今をときめく松井裕樹(東北楽天)、森友哉(埼玉西武)をはじめ、プロ野球界では高卒3年目の選手が頭角を現し始めている。バファローズにも若月健矢、園部聡、吉田雄人、奥浪鏡と、当時の高校球界のスターがこぞって入団した。

大きな期待をかけられる中、ここまで1軍公式戦に出場したのは若月のみ。園部は故障の影響で育成契約に切り替わってしまった。では、残りの2人はどうなっているのか。今回は吉田と奥浪の春季キャンプでの様子を中心に書いてみたい。

◆内野転向に短く持ったバット。吉田雄人の覚悟とは

「とにかくチャンスを掴みたいんです」。

サブグラウンドでの特守を終え、吉田雄人はこちらの目を真っ直ぐに見ながら今の気持ちを伝えてくれた。正遊撃手・安達了一の離脱もあり、今キャンプは本職の外野手ではなく内野手、特にショートストップでの練習に時間を割く日々を送る。

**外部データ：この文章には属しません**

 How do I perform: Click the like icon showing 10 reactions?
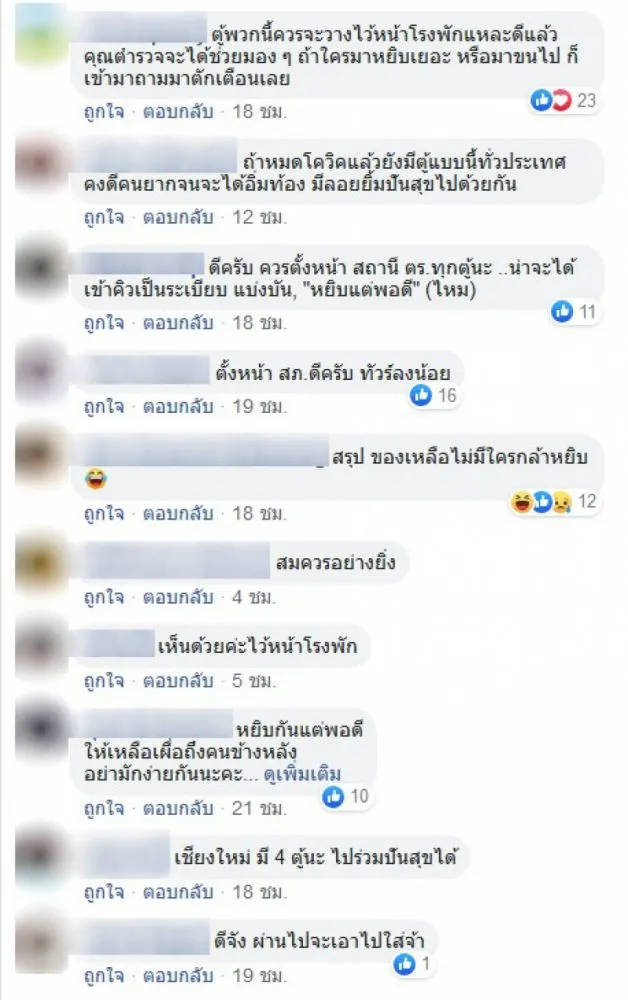tap(333, 796)
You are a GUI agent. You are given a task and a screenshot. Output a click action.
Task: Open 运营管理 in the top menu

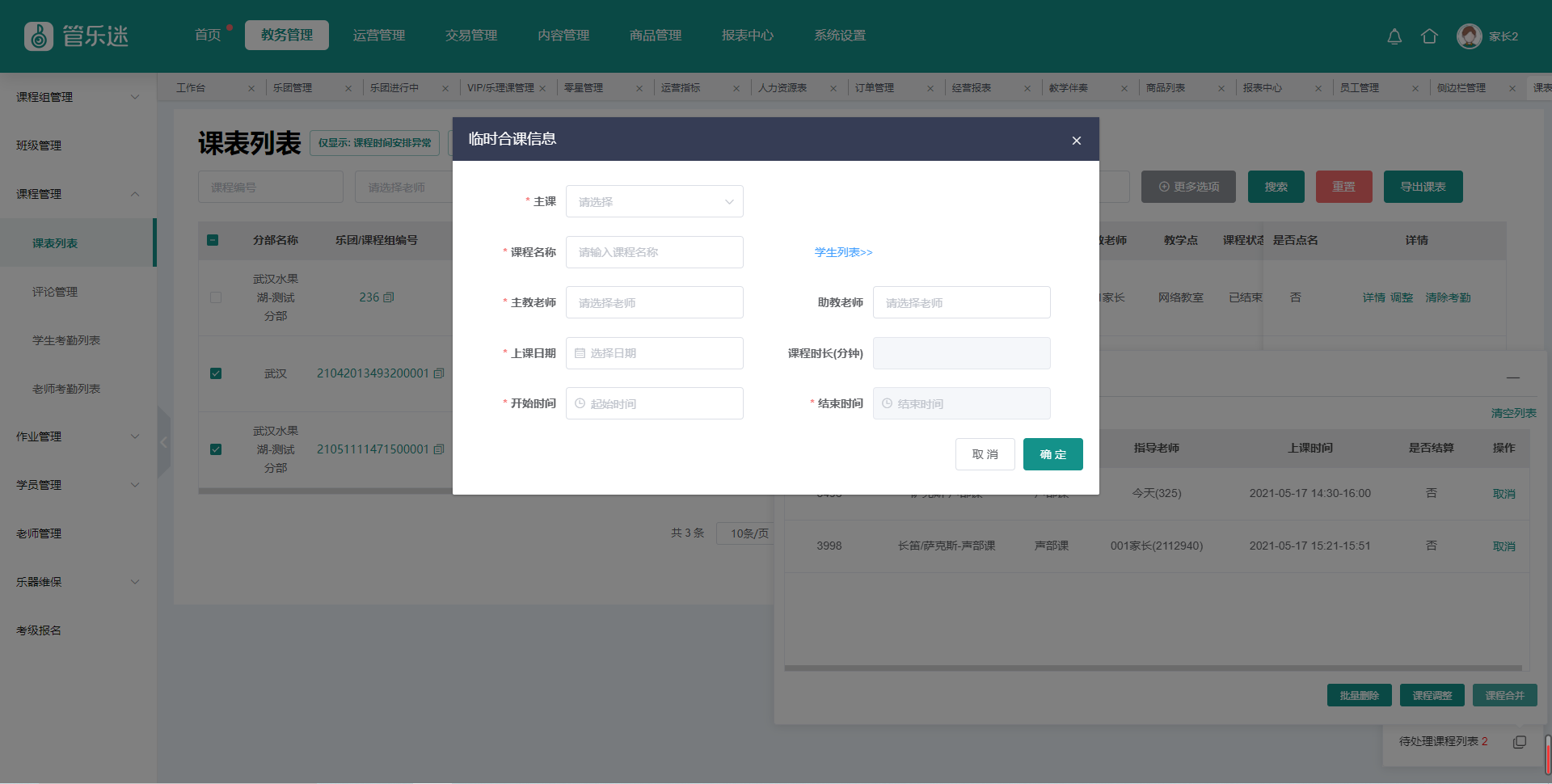coord(378,36)
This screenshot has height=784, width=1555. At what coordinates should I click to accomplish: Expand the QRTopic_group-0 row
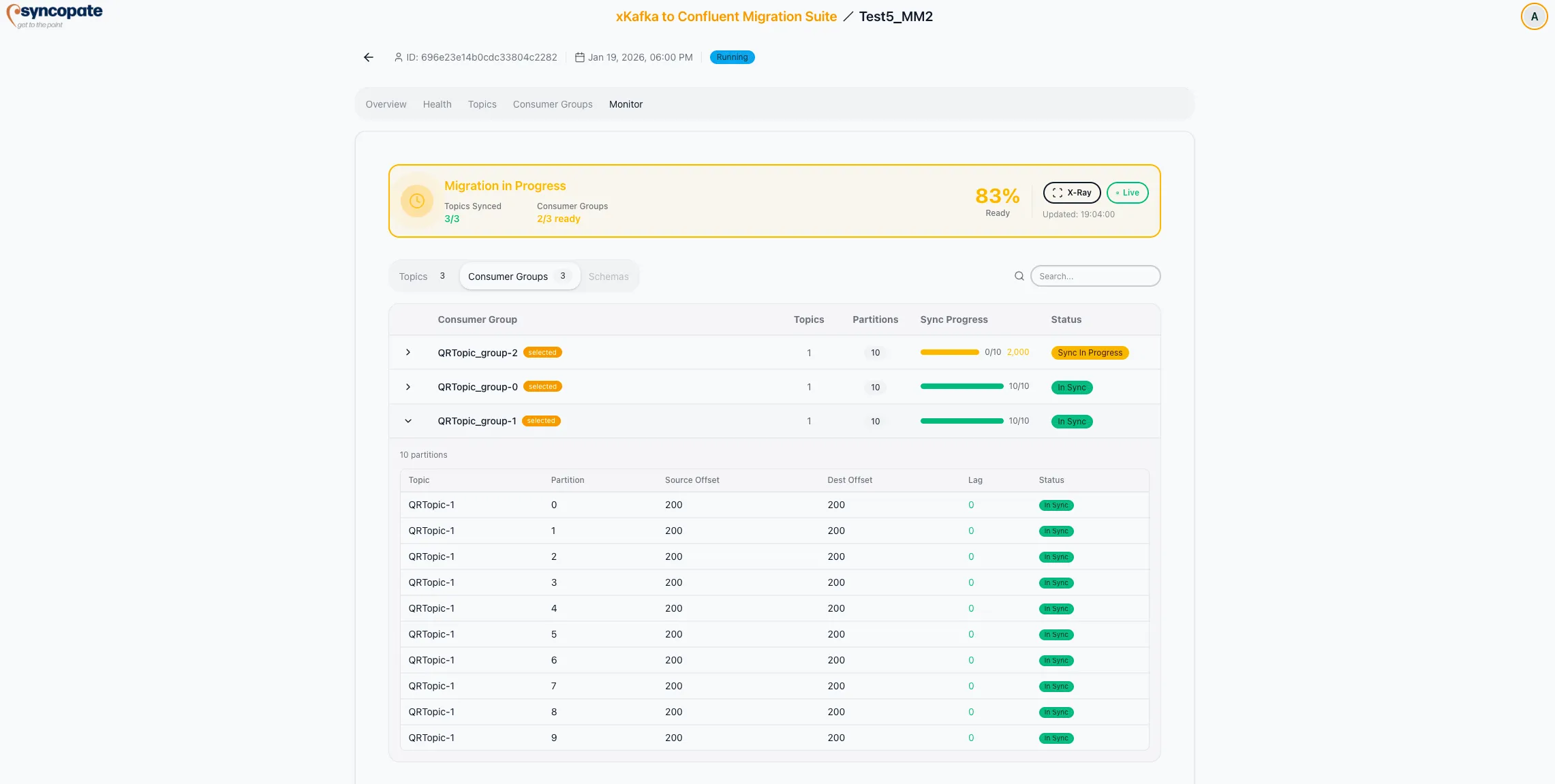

吉田は2013年ドラフト5位でバファローズに入団。北照高時代は走攻守3拍子揃ったプレーヤーとして鳴らし、高校日本代表でも不動の「1番・ライト」。広角に打ち分けるバットコントロールに加え、強肩を活かした守備は、多士済々のジャパンの中でも抜群の存在感を放っていた。

しかし、プロ入り後はなかなか結果が出ず2年間で1軍出場はゼロ。ファームでも目立った成績を残すことができていない。

それでも3年目の今季は、1軍の春季キャンプに抜擢。昨秋から取り組むバットをふた握り余して打つこと、上述の通り内野転向の打診を受け入れたことで心機一転を図る。

「プロ野球選手として“こだわり”を持つのは大事ですけど、まずは結果を残すのが一番」。

この世界は“結果を残してナンボ”だ。背番号53のなりふり構わない姿勢が成就する時はやってくるだろうか。